■ **Tasks for this exercise**:
- A) Retype the stretch of the devotional text from "(III John 1:6,7,8)" through "all this week.", keeping every word and punctuation mark unchanged.
- B) According to the devotional text, what country are Joe and Yvonne Ewen from?
- C) Name every overnight guest the devotional text identifies by name.

■ **Text block**:
--- START ---
They are not your thoughts.  You have to get outside yourself to think a God-thought.  Your first reaction is usually not a God-thought.  Your opinion is usually not a God-thought.  Your finest effort on your finest day is not His way.  The heart knows, each and every time you fall short of the glory of God.

Medical science proves that we must be washed, day in and day out, Sunday in and Sunday out, with good news.  Dendrites don't form strong and true any other way.  A topical sermon here and there, brushing up against the gospel but rarely grasping it and examining it at life-long-lengths is not enough to form even the physical connections across synapses, much less a transformed soul.

It's why you are okay one day, and not okay the next.  It is why you hurt.  You haven't lingered over what is true, lovely, and of good news to you.

The jury is in.  You must understand how very much you are loved.  It will be health to your bones.

Hospitality

"...you will do well to send them on their way well cared for, as is right for servants of God:For they went out for love of the Name...So it is right for us to take in such men as guests, so that we may take our part in the work of the true faith."
(III John 1:6,7,8)

We've had overnight guests for the last several days.  Joe and Yvonne Ewen from Scotland, along with Ted Lyke from south Florida, and others who have drifted in and out for meals and fellowship.  My daughter Sarah and her husband have hosted several guests overnight at their home all this week.
--- END ---
■ **Records provided**:
--- START ---
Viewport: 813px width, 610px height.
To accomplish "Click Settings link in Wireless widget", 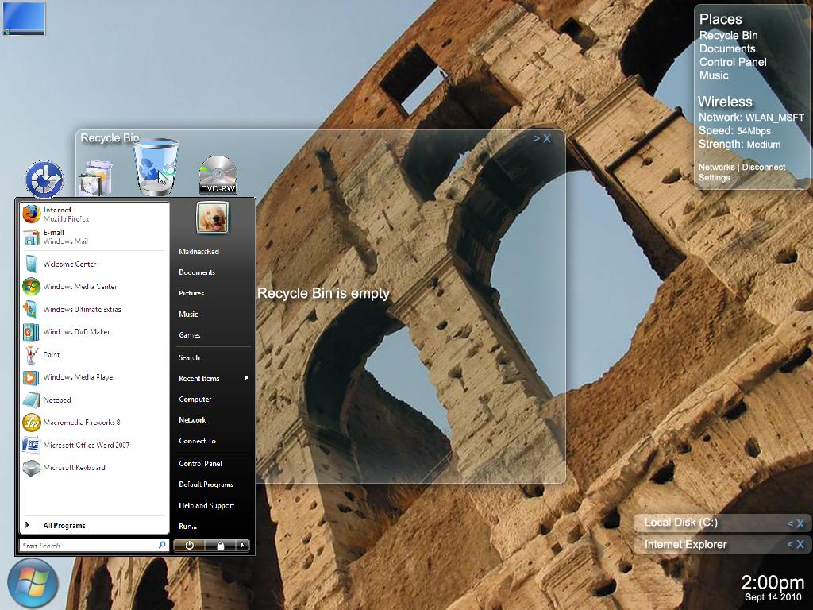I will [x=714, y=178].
--- END ---
--- START ---
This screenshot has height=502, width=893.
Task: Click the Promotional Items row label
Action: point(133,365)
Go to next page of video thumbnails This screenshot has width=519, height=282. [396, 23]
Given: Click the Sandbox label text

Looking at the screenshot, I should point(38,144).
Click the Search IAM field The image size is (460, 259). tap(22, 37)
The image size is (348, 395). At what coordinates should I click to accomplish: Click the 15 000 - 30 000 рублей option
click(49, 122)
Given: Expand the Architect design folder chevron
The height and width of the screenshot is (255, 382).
--- END ---
--- START ---
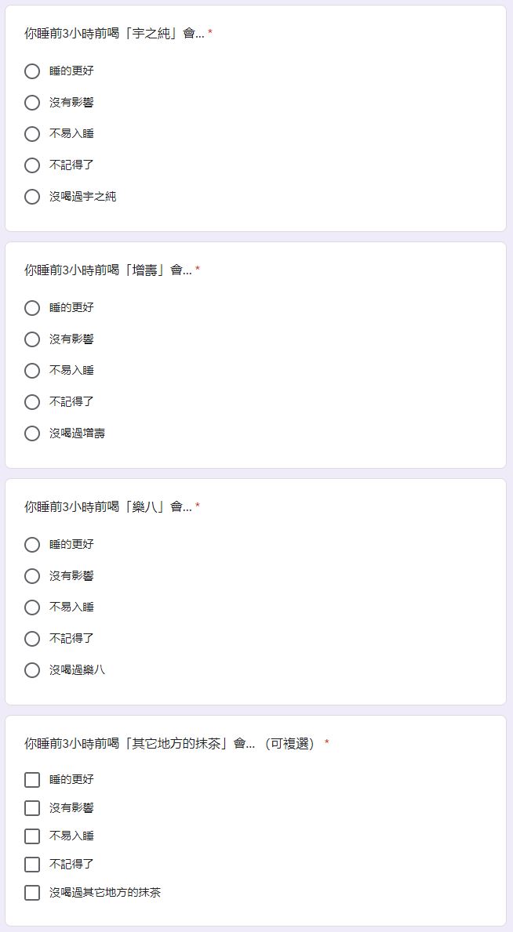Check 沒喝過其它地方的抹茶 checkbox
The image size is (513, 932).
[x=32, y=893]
--- END ---
■ **Expected responses**:
- A)
(III John 1:6,7,8)

We've had overnight guests for the last several days.  Joe and Yvonne Ewen from Scotland, along with Ted Lyke from south Florida, and others who have drifted in and out for meals and fellowship.  My daughter Sarah and her husband have hosted several guests overnight at their home all this week.

- B) Scotland

- C) Joe Ewen, Yvonne Ewen, Ted Lyke